§ **Dataset records**
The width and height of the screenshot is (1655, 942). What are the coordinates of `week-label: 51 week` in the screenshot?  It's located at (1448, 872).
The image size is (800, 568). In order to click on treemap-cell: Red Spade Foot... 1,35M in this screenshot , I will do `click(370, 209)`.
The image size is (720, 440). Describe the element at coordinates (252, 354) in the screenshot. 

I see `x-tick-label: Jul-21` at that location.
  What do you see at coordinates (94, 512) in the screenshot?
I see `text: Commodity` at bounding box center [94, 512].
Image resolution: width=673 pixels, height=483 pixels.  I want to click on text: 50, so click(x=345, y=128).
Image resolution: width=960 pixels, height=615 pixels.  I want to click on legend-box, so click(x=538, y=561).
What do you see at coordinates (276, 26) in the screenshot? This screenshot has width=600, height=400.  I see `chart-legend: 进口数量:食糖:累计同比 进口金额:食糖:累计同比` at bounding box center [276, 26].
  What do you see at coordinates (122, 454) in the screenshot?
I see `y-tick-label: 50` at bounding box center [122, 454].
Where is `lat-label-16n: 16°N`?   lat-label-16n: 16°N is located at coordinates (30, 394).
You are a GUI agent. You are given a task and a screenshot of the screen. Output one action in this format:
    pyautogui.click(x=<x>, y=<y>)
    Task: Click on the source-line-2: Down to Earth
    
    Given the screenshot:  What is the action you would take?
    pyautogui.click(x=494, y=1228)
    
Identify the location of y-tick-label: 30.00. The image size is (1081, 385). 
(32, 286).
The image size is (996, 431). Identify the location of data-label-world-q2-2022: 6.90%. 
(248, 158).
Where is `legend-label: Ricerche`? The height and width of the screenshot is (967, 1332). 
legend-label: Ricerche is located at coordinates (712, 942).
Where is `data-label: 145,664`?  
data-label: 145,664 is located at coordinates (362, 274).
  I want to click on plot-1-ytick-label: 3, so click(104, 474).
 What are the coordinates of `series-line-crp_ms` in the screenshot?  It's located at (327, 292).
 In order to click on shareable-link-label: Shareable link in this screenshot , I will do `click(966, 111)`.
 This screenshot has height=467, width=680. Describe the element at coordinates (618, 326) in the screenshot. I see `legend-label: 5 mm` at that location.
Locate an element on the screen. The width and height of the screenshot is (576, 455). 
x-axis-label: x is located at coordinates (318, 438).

§ **To do**
Can you repeat the items from the start through the line that contains "center [94, 512].", word for word?

§ **Answer to this exercise**
The width and height of the screenshot is (1655, 942). What are the coordinates of `week-label: 51 week` in the screenshot?  It's located at (1448, 872).
The image size is (800, 568). In order to click on treemap-cell: Red Spade Foot... 1,35M in this screenshot , I will do `click(370, 209)`.
The image size is (720, 440). Describe the element at coordinates (252, 354) in the screenshot. 

I see `x-tick-label: Jul-21` at that location.
  What do you see at coordinates (94, 512) in the screenshot?
I see `text: Commodity` at bounding box center [94, 512].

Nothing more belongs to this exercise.